During the Trump era, it was customary for the federal government to take a backseat to regulating consumer protections across the nation’s various corporate industries. It’s fair to say that from financial services to telecommunications, we saw federal agencies give more latitude to corporate America than they ever have in the past.
The proof is in the numbers. In Trump’s first two years as President, the number of enforcement cases brought by the Consumer Financial Protection Bureau, the Federal Trade Commission, and the Consumer Product Safety Commission fell by more than 37 percent as compared to President Obama’s last two years in office.

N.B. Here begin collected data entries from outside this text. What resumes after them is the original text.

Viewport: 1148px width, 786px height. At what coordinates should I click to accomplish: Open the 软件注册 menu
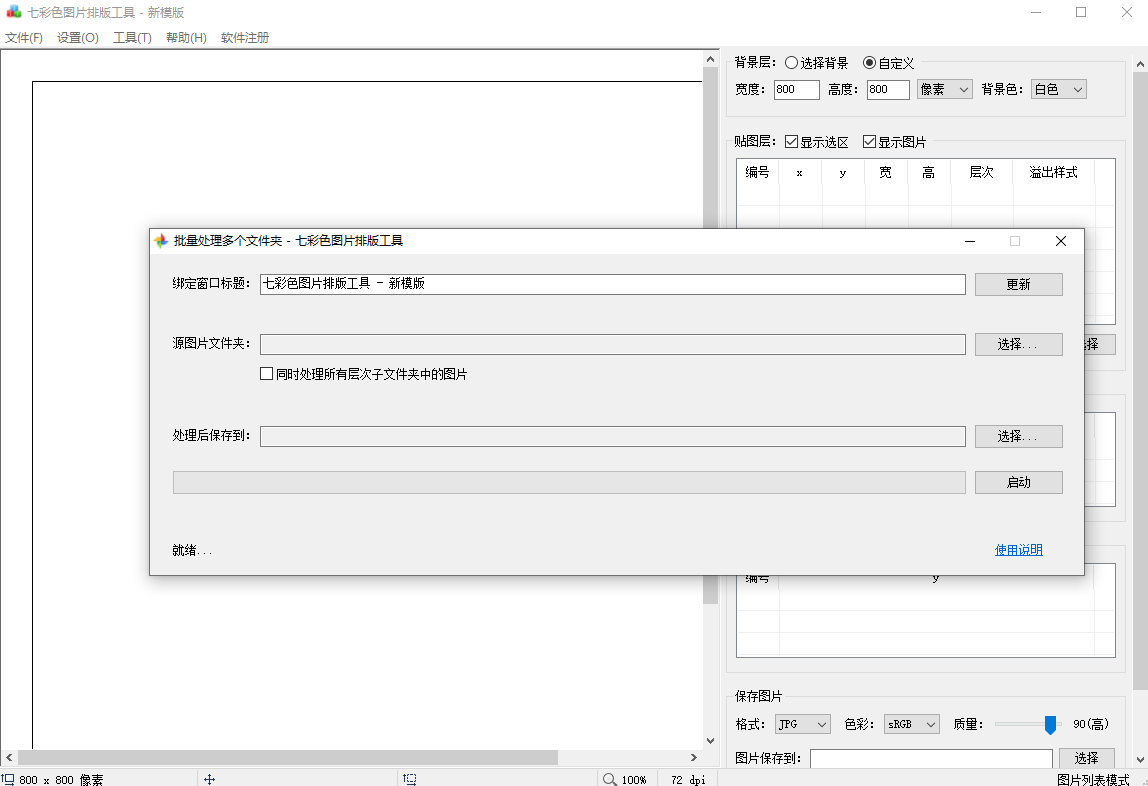[x=244, y=37]
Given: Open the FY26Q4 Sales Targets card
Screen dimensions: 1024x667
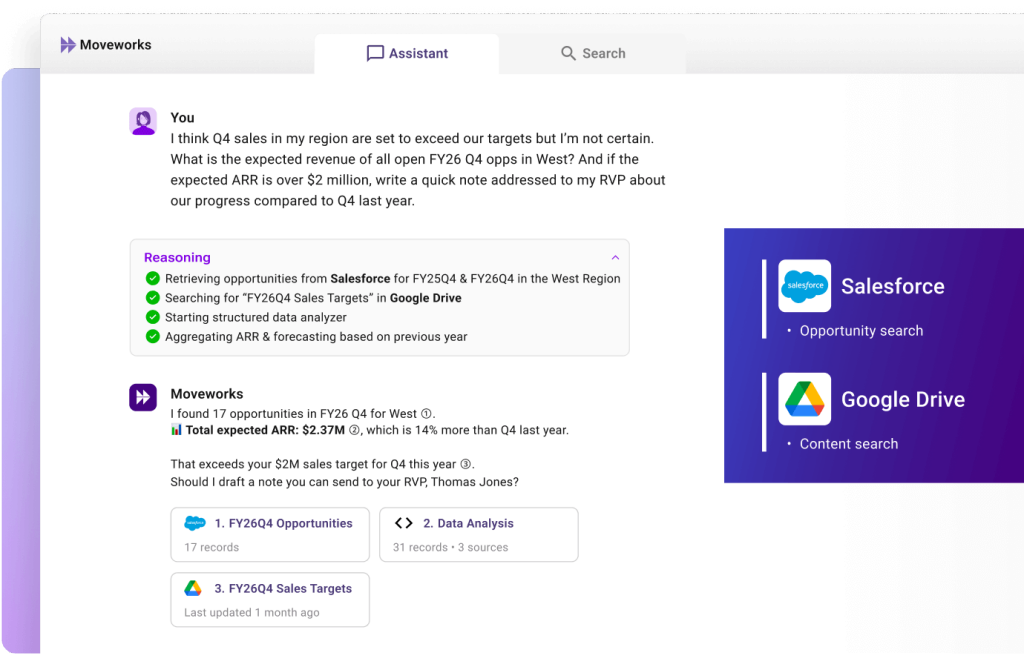Looking at the screenshot, I should click(x=269, y=599).
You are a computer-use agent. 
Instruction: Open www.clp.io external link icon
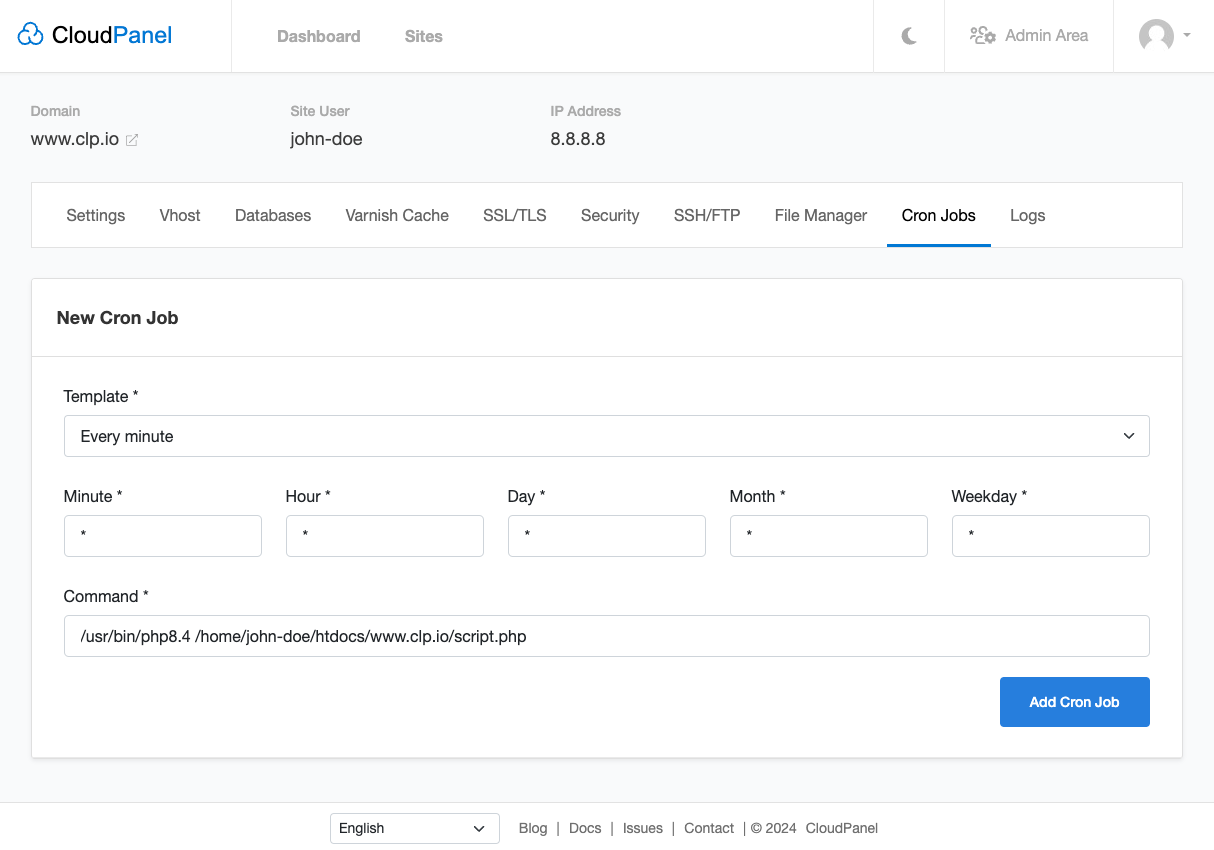[x=132, y=140]
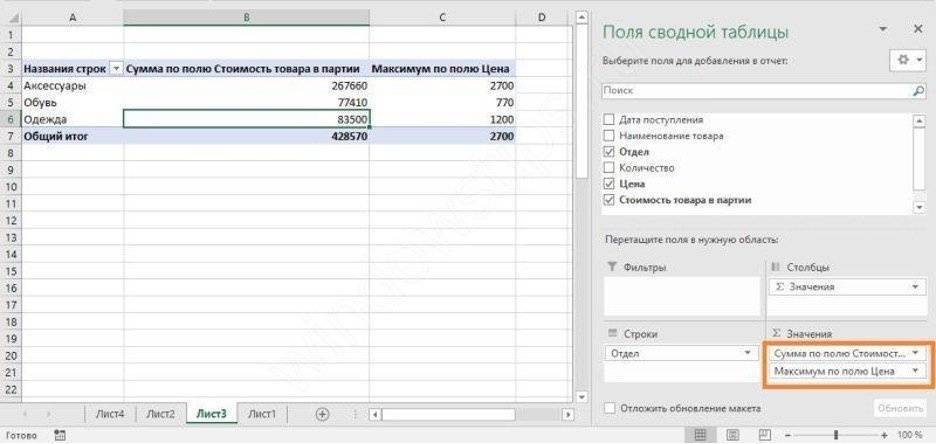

In light of this shift, we saw many states take matters of consumer protection into their own hands. California, a state well known for enacting policies that are far more progressive than those of our federal government, enacted a new law in early 2020 to create a “mini Consumer Financial Protection Bureau” that transformed the California Department of Business Oversight into an entirely new agency. The state expanded its authority to regulate and enforce against unfair, deceptive, and abusive acts or practices by corporations. Their goal was to level the playing field for both consumers and lenders and modernize the agency’s capacity to meet the needs of a rapidly evolving landscape of financial and eCommerce services.
This move in Sacramento sparked similar legislation that’s been enacted in Pennsylvania, Maryland, New York and New Jersey. In addition, nine states and Washington, D.C. also enacted laws over the last 18 months to protect consumers in the short-term healthcare market.
In the midst of the COVID-19 pandemic, the trend only continued as states either passed new price gouging legislation or significantly increased their enforcement of existing laws to protect consumers during a raging public health crisis. This move was catalyzed by the legislative logjam in Congress as the federal government has yet to take action to protect the American people from predatory business practices.
Today’s inauguration of President-elect Joe Biden will set in motion a sharp swing of the pendulum in regard to the federal government’s approach to regulating the private sector. A new day will dawn, and as President Biden appoints his agency heads, corporate America should expect a significant uptick in the enforcement of existing consumer protection laws, as well as the creation and passing of related policies in the year ahead. Further, a Democrat-led Congress means that the backlog of current bills (of which there are many related to consumer and data protection), and future ones, will finally start making their way to the Senate floor for a vote, and hopefully, passage.
Presidential and Congressional leadership will be different, and it’s critical that the new administration prioritizes robust action to protect the American people from bad corporate actors, especially during this highly vulnerable time for so many.